Quentin Talon (décroissance alternatives), lui, croit en ses chances. «Notre groupe a défendu des positions importantes lors de cette dernière législature et je pense que les gens se retrouvent là-dedans.» Face à l’actuelle mainmise des partis traditionnels sur les postes municipaux, son parti annonce «qu’il arrive à collaborer avec le PS et les Verts. En fonction des résultats du premier tour, une liste commune sera peut-être envisagée pour le second».
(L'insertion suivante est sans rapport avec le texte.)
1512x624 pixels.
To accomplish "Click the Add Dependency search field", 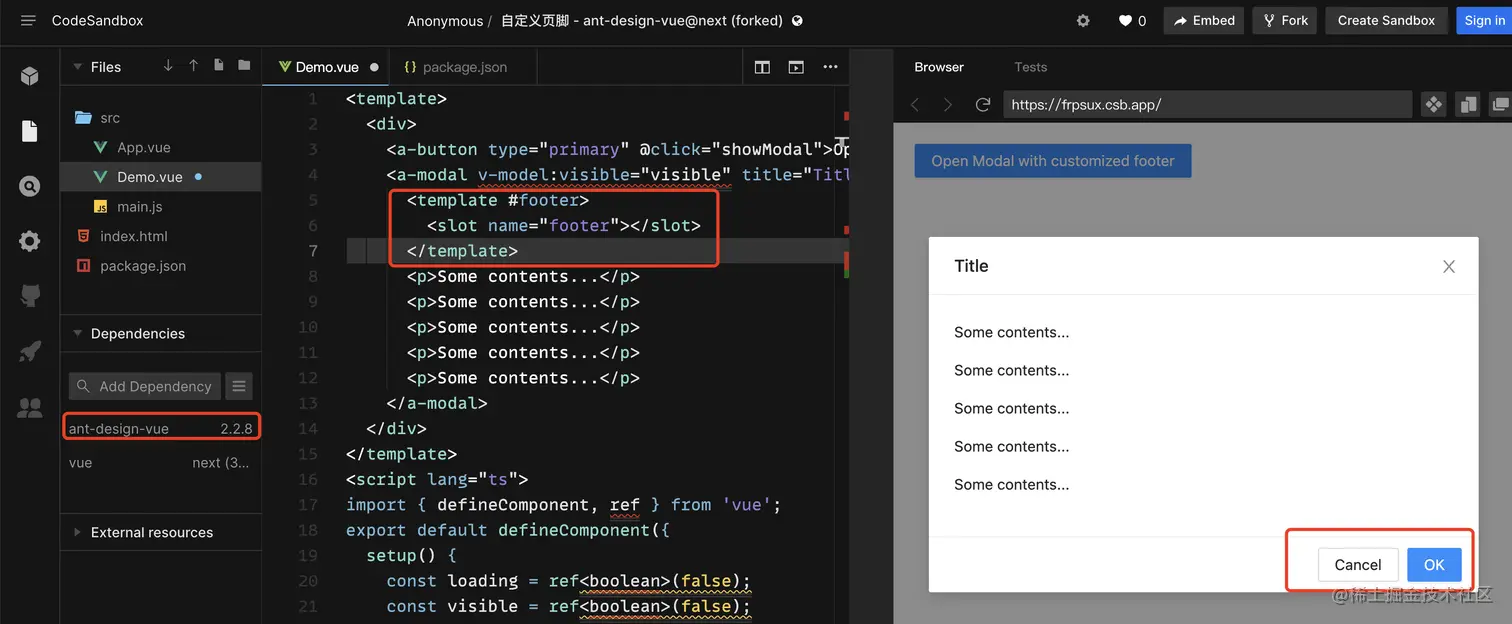I will point(143,386).
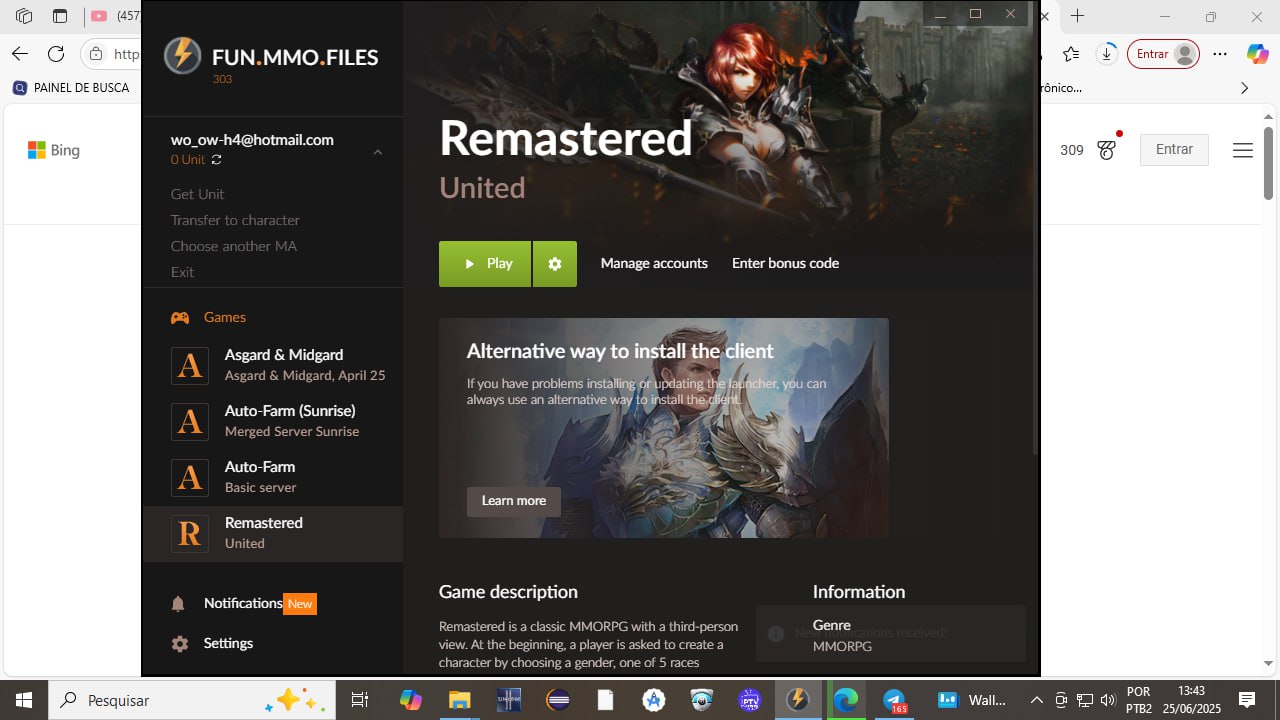
Task: Click the FUN.MMO.FILES lightning logo
Action: coord(182,56)
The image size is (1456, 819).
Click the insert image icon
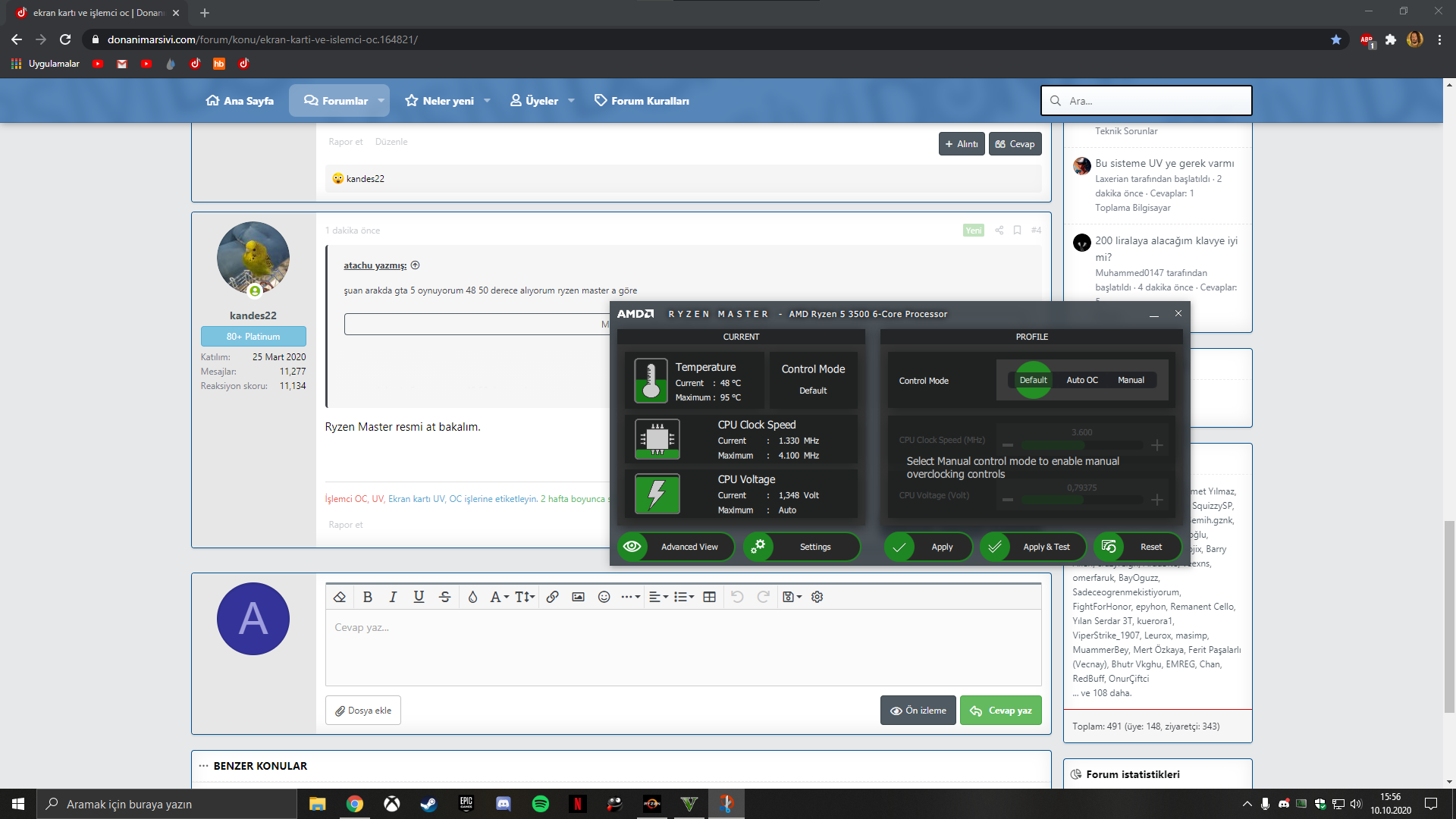(578, 597)
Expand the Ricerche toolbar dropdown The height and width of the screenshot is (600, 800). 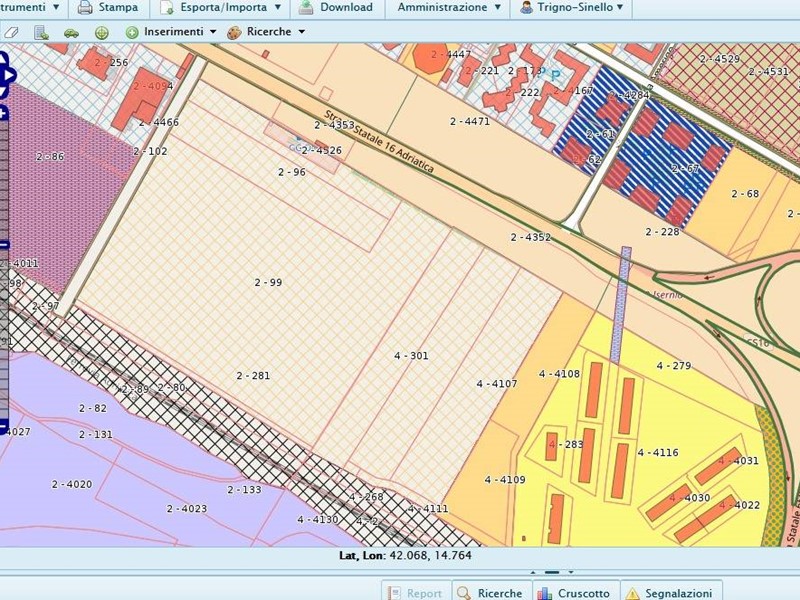[265, 32]
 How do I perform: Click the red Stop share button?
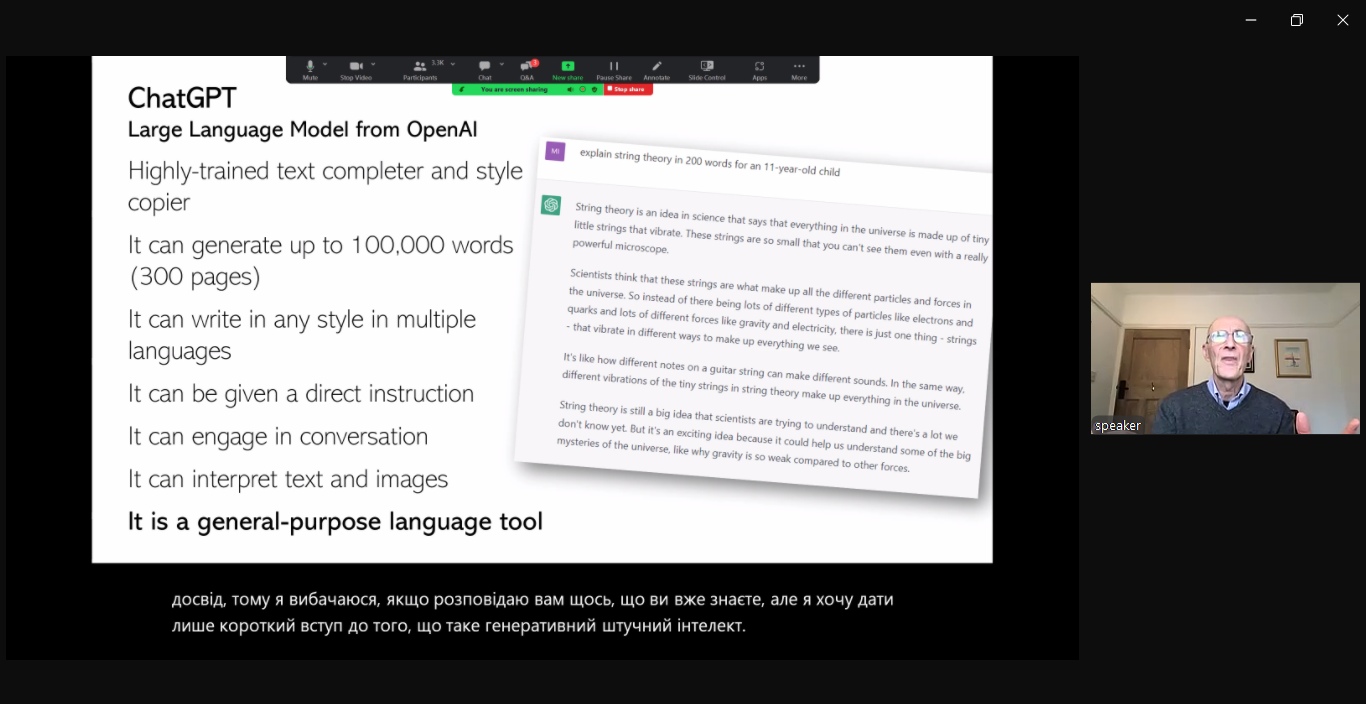[x=628, y=89]
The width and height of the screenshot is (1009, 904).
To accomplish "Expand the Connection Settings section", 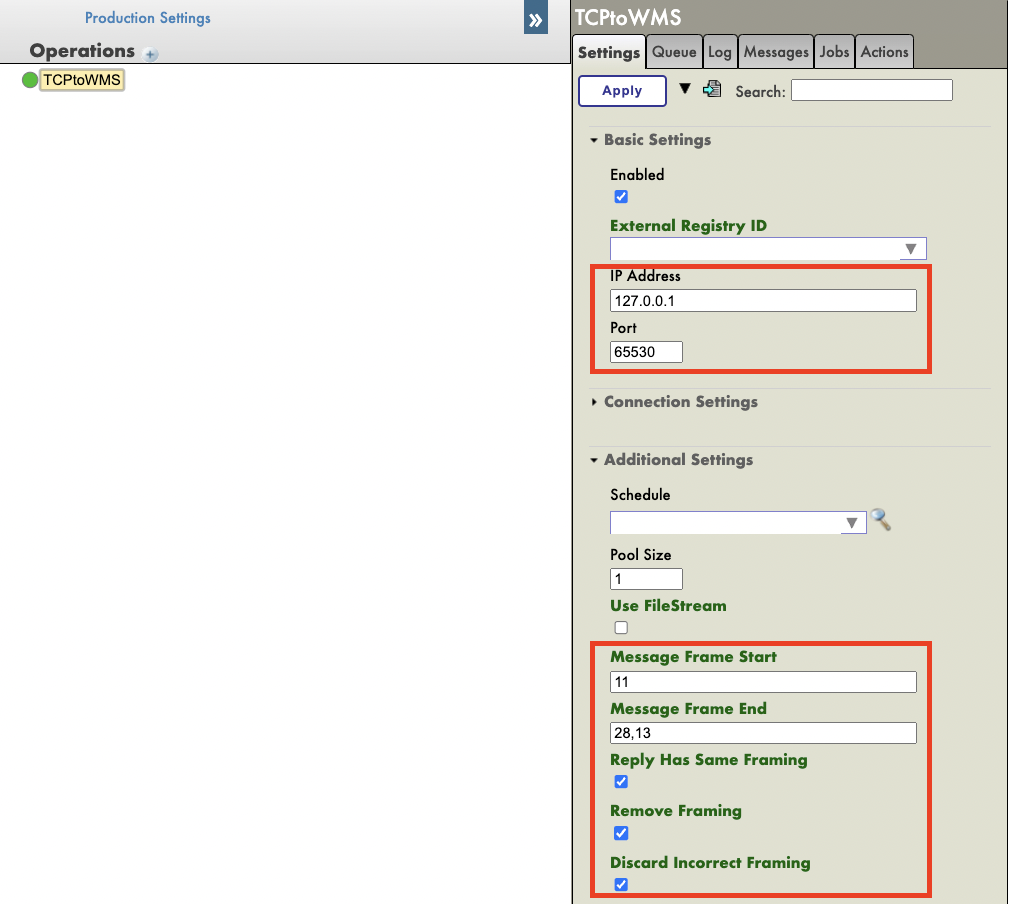I will coord(680,402).
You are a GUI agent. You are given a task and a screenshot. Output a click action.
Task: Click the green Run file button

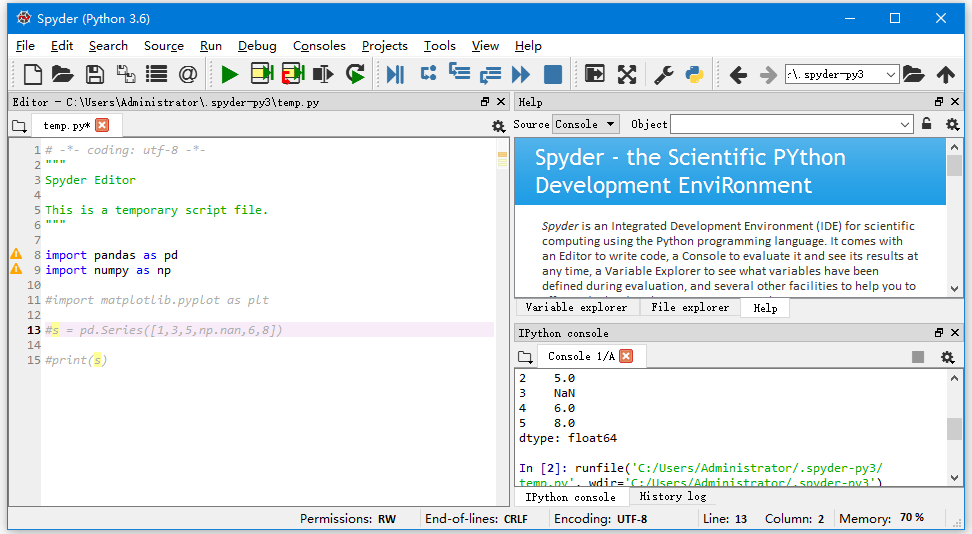tap(230, 74)
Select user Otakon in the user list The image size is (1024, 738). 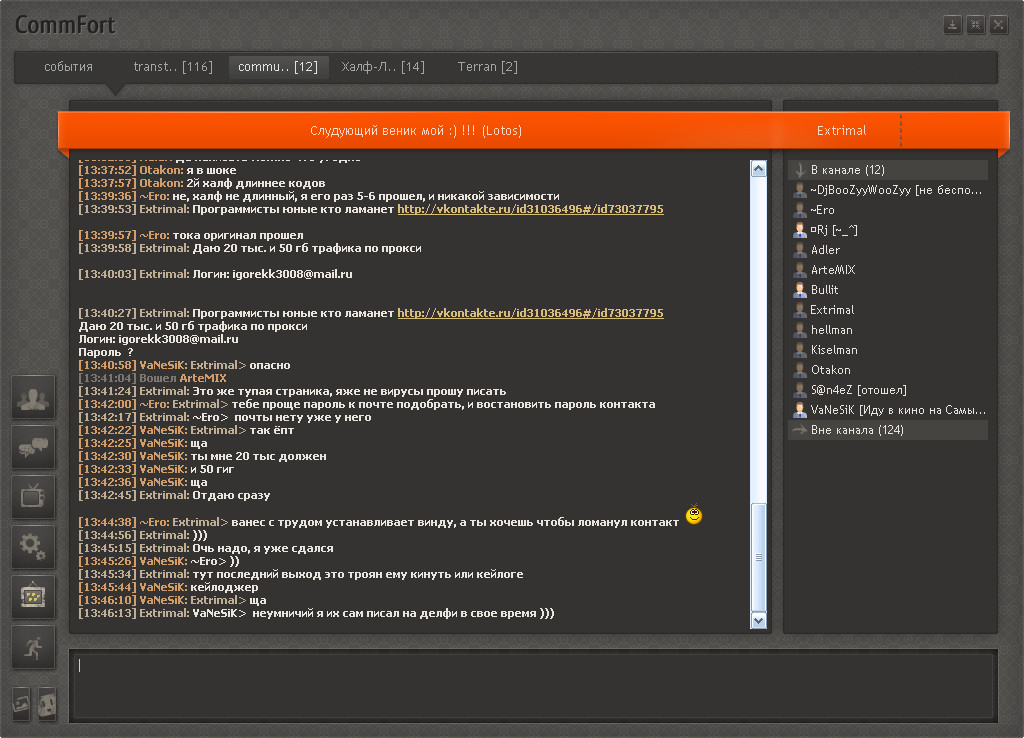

Du côté du PLR, on affiche ses ambitions. «Notre objectif est clair: reprendre la majorité à l’Exécutif», affirment Olivier Müller et Mathieu Quartier. Et ceci sans aucun sortant. «Nos quatre nouveaux candidats sont des personnes expérimentées tant en politique que dans la vie montreusienne. Avoir trois sortants n’est un avantage que si leur bilan est apprécié, ce que la population jugera. Nous, nous proposons une nouvelle équipe pour donner un nouvel élan à Montreux et ses villages.»
Pour l’UDC, «l’objectif le plus ambitieux serait de placer nos deux candidats, mais l’élection de l’un des deux constituerait déjà une victoire, annonce son président Tal Luder. Nous proposons un rééquilibrage avec une ligne claire et nous souhaitons aussi sonder le soutien de la population à une entrée de notre parti à la Municipalité. L’UDC veut sortir d’une gestion sans réelle contradiction politique».
L’inconnue du bulletin unique
La nouvelle formation Tellement Montreux annonce vouloir proposer «une vision politique hors des clivages traditionnels gauche-droite, avant tout au service de la population et ancrée dans les préoccupations concrètes des citoyens, loin des oppositions partisanes». Avec un bulletin de vote unique et non plus des listes comme en 2021, Yves Depallens veut y croire. «Ce système favorise les personnes plutôt que les partis, c’est pour cette raison que je me lance avec cette nouvelle entité.»
Même son de cloche à Montreux Libre à propos de ce nouveau mode de vote: «Avec ce système qui présente tous les candidats sur le même bulletin, nous pensons que ces élections seront beaucoup plus ouvertes pour la Municipalité», évalue Emmanuel Gétaz. Et d’ajouter que «beaucoup d’électeurs vont choisir Montreux Libre, car ils sont fatigués de cette logique des deux blocs idéologiques gauche-droite».
Enfin, les Vert’libéraux se réjouissent de ces élections. «La beauté de notre démocratie, c’est qu’à chaque fin de législature, les cartes peuvent être rebrassées, lance son candidat Henri Rollier. Aucun parti n’est propriétaire du siège qu’il occupe.» Il annonce être «prêt à collaborer avec les autres forces du centre-droit et à cultiver une bonne relation avec le PLR.» En ce qui concerne le Conseil communal, l’intérêt est considérable: 186 candidats répartis sur 8 listes se présentent pour les 100 sièges à pourvoir. XCR
Pour la prochaine législature, cinq listes sont ainsi déposées pour la Municipalité, et trois candidats sortants sur cinq souhaitent rempiler.
Surprise sur le ticket rose-vert boéland: le municipal sortant écologiste Vincent Bonvin a été écarté. Lors de la primaire de la section des Vert-e-s début 2025, la municipale sortante Élise Kaiser et Véronique Ansermet lui avaient été préférées à bulletins secrets pour constituer un ticket à deux, indique le comité de la section.
Sur cette liste de gauche figurent l’actuelle syndique Sandra Pasquier et le conseiller communal Piero Negro. «Notre volonté est de poursuivre le travail engagé et d’ouvrir une nouvelle étape: faire de La Tour-de-Peilz une commune exemplaire en matière de solidarité, de durabilité et de qualité de vie», affirment conjointement le parti socialiste et les Vert-e-s.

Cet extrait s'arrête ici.